«Уж моя-то дочь не хуже других, – подумала госпожа Хитати. – Если все выйдет так, как я задумала, она и супруге принца не уступит».
– Ах, вы не поверите, как беспокоилась я за судьбу дочери, – сказала она вслух, – но похоже, что теперь можно вздохнуть с облегчением. Когда она переедет в столицу, мне вряд ли придется бывать здесь, а ведь как хорошо, никуда не торопясь, поговорить о былых днях.
– Принято считать, что мое обличье не предвещает ничего доброго, поэтому я не смела докучать вашей дочери своим присутствием, и мы почти не сообщались. Но как же мне будет одиноко, когда она уедет! Конечно же, я понимаю, что ей не место в этой глуши, и рада, что она будет жить в столице… Господин Дайсё – человек редких достоинств. К тому же его связывает с вашей дочерью не мимолетная прихоть, а глубокое чувство, иначе он вряд ли стал бы ее разыскивать. Впрочем, все это я уже говорила вам раньше, и вы знаете, что это правда.
– Да, видя, как он добр к ней, я неизменно вспоминаю о вас. Ведь именно благодаря вашему содействию… Разумеется, никто не знает, что случится в будущем, и все же… Супруга принца Хёбукё приняла в моей дочери большое участие, возможно даже большее, чем она того заслуживает, но у меня есть основания предполагать, что в доме на Второй линии ей грозит опасность, а мириться со столь неопределенным положением…
– Так, принц Хёбукё слишком любвеобилен, – улыбнулась монахиня. – Думаю, что молодым особам, обладающим чувствительной душой, нелегко служить в его доме.
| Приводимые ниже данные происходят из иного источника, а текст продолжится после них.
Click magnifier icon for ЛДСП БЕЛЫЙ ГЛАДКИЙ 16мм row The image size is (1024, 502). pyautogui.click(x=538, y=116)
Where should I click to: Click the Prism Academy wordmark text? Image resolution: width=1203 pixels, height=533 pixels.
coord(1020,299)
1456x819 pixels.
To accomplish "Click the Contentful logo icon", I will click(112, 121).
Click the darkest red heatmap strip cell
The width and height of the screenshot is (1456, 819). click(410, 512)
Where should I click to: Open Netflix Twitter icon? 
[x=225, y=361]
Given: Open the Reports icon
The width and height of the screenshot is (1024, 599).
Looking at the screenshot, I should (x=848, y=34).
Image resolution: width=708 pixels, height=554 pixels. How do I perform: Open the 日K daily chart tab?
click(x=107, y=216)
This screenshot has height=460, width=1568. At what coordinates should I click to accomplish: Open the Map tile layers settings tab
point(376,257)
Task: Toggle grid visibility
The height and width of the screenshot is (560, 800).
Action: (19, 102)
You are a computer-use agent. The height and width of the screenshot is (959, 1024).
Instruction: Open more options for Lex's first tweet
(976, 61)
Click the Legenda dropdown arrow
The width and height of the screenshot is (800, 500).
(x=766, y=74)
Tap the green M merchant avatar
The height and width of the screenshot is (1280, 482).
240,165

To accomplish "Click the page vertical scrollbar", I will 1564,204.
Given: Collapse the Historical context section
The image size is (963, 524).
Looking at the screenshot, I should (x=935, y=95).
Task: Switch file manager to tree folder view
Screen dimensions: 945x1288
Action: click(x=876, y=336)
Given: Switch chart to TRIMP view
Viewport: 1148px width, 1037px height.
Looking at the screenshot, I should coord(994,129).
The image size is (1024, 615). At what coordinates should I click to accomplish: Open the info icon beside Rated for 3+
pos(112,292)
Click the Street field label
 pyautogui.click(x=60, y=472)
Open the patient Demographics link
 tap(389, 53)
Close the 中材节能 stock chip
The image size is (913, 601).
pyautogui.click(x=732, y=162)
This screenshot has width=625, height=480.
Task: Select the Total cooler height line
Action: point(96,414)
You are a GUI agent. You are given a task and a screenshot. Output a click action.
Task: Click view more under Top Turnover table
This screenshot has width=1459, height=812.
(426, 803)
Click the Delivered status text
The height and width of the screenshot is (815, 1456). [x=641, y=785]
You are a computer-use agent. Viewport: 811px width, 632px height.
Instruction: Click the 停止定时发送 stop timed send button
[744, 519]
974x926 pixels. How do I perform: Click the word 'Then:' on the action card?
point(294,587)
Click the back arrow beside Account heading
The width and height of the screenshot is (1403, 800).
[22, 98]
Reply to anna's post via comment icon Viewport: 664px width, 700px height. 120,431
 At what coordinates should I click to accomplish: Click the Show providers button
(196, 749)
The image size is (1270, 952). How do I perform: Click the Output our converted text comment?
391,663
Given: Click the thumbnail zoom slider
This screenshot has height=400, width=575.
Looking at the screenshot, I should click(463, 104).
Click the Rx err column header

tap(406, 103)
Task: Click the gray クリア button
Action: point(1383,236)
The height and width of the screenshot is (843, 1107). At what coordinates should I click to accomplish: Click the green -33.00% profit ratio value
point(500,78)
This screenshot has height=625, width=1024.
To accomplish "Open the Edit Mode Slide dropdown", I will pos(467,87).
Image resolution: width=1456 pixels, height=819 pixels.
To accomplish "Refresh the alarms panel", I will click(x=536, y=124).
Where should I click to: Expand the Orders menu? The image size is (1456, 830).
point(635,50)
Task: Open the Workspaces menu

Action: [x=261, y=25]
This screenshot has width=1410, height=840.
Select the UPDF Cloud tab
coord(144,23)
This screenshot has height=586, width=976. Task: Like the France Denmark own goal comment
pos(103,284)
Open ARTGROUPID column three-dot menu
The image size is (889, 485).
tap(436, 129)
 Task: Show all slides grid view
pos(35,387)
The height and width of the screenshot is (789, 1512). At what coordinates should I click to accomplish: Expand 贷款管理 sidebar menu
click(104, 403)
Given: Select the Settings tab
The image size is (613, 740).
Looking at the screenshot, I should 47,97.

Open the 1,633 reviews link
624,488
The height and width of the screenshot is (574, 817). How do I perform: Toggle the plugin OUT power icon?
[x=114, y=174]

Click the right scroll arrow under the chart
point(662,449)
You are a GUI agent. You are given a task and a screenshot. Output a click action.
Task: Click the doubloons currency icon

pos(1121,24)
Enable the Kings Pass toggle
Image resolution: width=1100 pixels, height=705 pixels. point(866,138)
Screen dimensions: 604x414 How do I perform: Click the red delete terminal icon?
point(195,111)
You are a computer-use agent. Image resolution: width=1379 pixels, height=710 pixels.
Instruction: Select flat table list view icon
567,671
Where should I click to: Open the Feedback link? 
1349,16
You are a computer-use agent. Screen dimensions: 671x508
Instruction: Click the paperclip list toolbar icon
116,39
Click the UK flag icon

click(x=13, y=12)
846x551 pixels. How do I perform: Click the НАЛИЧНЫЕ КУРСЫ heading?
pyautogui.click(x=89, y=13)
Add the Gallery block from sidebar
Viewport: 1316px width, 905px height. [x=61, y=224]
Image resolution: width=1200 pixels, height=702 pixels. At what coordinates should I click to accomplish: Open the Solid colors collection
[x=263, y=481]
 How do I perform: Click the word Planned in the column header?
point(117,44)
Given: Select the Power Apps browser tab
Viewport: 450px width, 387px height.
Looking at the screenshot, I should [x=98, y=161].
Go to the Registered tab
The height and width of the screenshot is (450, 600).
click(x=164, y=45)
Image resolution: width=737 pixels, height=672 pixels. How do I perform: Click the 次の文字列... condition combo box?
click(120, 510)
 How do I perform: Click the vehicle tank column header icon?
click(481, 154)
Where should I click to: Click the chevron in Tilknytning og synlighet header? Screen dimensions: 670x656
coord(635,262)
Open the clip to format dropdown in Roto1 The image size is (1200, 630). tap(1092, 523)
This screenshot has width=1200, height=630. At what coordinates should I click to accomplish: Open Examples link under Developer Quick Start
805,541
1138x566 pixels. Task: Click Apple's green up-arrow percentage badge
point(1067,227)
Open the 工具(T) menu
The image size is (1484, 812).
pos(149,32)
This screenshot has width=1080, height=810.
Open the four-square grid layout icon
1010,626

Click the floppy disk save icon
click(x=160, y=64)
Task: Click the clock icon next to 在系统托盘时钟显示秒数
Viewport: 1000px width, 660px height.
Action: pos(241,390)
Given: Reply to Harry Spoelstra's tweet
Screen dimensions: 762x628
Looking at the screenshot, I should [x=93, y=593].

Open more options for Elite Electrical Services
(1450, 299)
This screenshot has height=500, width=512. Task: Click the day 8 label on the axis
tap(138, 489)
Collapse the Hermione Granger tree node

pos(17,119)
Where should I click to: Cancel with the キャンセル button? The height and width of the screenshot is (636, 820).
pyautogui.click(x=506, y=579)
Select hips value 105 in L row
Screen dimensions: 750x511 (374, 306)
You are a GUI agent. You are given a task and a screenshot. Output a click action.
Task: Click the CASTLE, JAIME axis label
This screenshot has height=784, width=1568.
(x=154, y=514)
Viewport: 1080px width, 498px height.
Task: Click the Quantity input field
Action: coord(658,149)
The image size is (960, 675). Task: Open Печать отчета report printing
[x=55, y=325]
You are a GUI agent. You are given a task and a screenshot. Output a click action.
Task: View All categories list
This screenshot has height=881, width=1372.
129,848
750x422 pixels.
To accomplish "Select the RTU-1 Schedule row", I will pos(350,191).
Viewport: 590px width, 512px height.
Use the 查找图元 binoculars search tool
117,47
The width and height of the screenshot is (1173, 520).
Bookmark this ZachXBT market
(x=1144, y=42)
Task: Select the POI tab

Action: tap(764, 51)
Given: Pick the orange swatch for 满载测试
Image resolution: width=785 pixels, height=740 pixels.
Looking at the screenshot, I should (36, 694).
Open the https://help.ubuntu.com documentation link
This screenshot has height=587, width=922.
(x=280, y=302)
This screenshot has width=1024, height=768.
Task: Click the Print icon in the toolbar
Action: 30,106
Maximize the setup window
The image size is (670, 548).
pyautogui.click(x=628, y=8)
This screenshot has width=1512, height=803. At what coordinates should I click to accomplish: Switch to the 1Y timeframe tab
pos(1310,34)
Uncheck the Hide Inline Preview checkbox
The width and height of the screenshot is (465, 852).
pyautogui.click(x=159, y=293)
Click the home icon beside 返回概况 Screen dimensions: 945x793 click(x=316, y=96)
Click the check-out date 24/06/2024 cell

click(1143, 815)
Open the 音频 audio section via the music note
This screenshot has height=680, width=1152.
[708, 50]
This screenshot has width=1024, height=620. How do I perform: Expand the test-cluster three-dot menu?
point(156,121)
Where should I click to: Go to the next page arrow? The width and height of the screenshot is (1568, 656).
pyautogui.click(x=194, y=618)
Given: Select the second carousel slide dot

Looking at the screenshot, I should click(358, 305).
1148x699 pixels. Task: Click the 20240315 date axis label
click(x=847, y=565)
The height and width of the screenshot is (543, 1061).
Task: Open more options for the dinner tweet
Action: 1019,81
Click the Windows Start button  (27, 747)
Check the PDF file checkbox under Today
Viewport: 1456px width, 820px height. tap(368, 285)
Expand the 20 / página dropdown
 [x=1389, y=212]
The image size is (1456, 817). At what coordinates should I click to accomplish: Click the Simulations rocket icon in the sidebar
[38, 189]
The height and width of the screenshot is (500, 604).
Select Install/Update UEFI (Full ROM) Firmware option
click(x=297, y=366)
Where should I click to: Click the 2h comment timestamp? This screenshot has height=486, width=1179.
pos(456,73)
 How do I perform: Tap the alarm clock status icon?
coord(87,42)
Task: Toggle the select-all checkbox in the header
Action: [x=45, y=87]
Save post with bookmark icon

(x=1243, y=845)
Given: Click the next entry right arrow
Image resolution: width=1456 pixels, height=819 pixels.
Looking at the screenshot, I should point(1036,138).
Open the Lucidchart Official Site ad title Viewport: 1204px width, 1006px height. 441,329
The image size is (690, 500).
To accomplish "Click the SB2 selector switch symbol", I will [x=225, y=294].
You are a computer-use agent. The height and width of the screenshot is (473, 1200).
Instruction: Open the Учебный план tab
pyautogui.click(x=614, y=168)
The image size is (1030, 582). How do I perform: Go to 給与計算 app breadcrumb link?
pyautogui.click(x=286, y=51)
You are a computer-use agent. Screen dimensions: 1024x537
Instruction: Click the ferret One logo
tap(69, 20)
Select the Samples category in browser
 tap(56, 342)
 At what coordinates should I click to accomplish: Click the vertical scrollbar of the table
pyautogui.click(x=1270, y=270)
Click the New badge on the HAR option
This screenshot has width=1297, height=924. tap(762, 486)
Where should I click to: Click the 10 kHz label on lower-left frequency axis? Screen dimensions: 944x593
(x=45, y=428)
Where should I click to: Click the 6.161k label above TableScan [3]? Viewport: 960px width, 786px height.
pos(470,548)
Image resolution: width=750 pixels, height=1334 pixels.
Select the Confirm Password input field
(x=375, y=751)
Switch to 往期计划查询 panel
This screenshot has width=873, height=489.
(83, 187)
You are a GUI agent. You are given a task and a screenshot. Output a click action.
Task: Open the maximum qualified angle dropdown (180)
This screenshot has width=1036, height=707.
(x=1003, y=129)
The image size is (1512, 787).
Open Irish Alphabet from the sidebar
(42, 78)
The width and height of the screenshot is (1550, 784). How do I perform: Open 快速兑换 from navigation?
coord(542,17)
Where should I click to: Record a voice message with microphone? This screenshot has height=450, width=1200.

Вот и дочь госпожи Таю как-то жаловалась мне… Принц так хорош, что устоять просто невозможно, но вместе с тем никому не хочется навлекать на себя гнев госпожи.
Девушка лежала молча, прислушиваясь к их разговору. Интересно, что бы они сказали?..
– Да, положение непростое, – согласилась госпожа Хитати. – Господин Дайсё состоит в браке с дочерью самого Государя, но мы никак с ней не связаны, и, как бы ни сложилась судьба моей дочери, вряд ли кто-то станет сочувствовать ей. Боюсь, что мои слова могут показаться вам дерзкими, но я действительно так думаю. Поверьте, если бы моя дочь повела себя дурно, я запретила бы ей показываться мне на глаза, как ни тяжела была бы для меня разлука. Сердце девушки мучительно сжалось. «Лучше бы мне умереть! – подумала она. – Ведь раньше или позже, она непременно узнает…» Снаружи донесся грозный рев реки.
– Отроду' не видывала такой ужасной реки, – заметила госпожа Хитати. – И моя дочь должна влачить луны и годы в этом диком месте! Я уверена, что господин Дайсё чувствует себя виноватым, иначе и быть не может.
Весьма самонадеянная особа!
Дамы тут же заговорили о том, как быстра и опасна река Удзи.
– Я слышала, что совсем недавно внук перевозчика, промахнувшись шестом, угодил в воду и сразу же утонул, – сообщила одна.
– Так, эта река унесла многие жизни, – вторила ей другая. «Велико будет горе моих близких, если я исчезну неведомо куда, – думала девушка, – но их печаль скоро иссякнет. Если же я останусь жить, мне придется влачить поистине жалкое существование. Униженная, осыпаемая беспрерывными оскорблениямн… Да, меня ждут одни страдания».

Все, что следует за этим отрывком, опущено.